- LISTED ENTRIES -

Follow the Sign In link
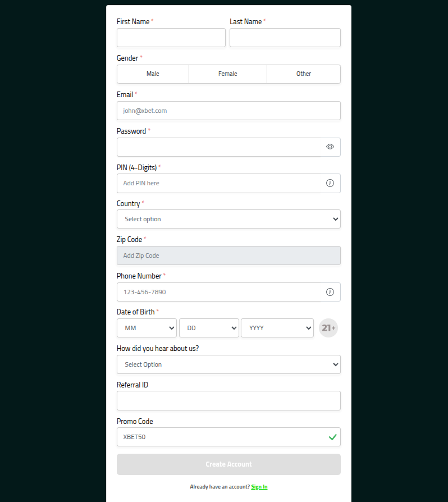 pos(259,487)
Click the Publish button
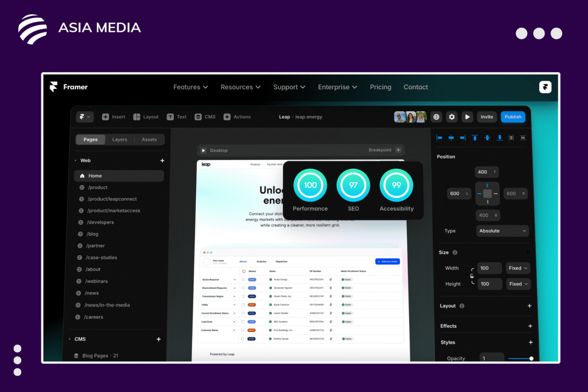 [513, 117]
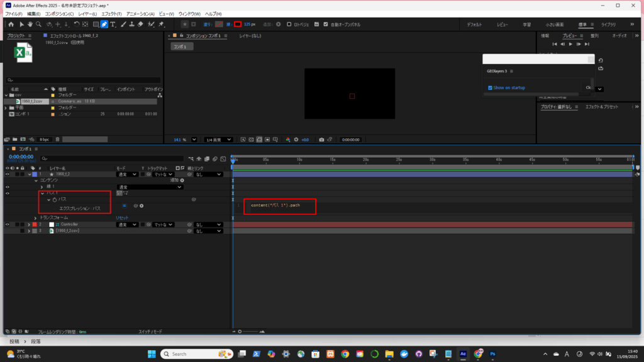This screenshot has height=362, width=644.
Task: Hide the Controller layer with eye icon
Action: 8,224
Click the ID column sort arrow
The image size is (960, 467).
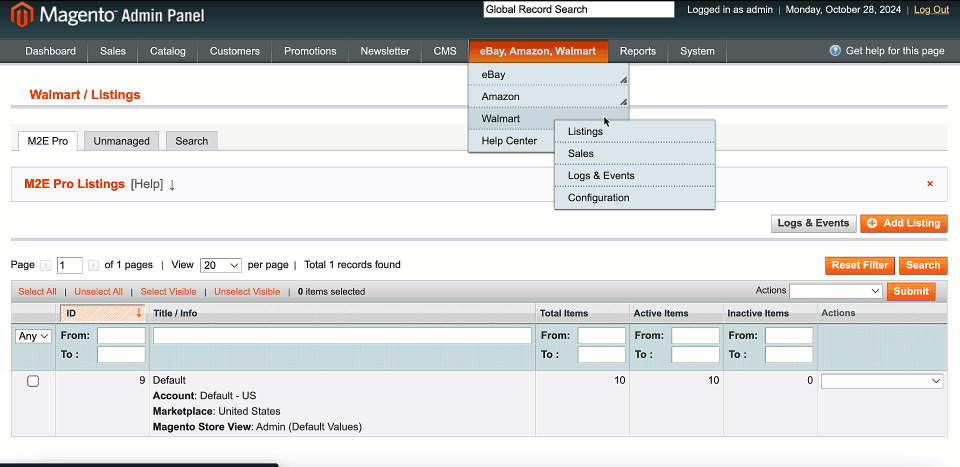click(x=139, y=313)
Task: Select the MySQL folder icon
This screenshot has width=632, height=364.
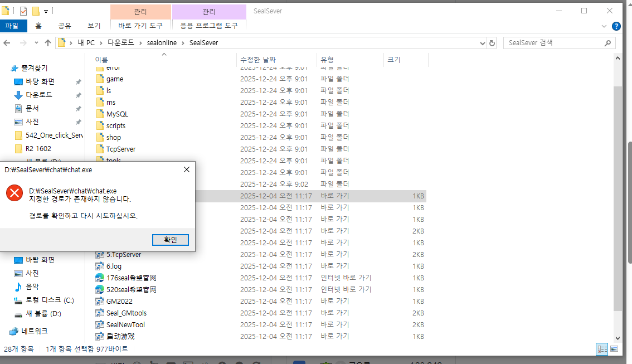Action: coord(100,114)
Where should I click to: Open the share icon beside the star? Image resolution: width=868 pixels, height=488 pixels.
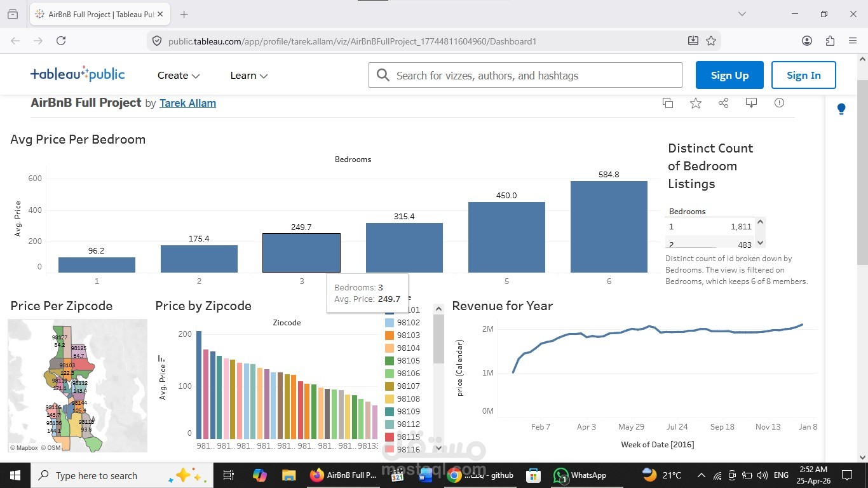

- TASK BRIEF -
Set down every entry above verbatim, without pictures.

- OUTPUT OF THE TASK -
Follow the Sign In link
 pos(259,487)
Click the Publish button
 [513, 117]
This screenshot has height=362, width=644.
Task: Hide the Controller layer with eye icon
Action: 8,224
Click the ID column sort arrow
The image size is (960, 467).
click(x=139, y=313)
Task: Select the MySQL folder icon
This screenshot has width=632, height=364.
Action: coord(100,114)
Where should I click to: Open the share icon beside the star? Image resolution: width=868 pixels, height=488 pixels.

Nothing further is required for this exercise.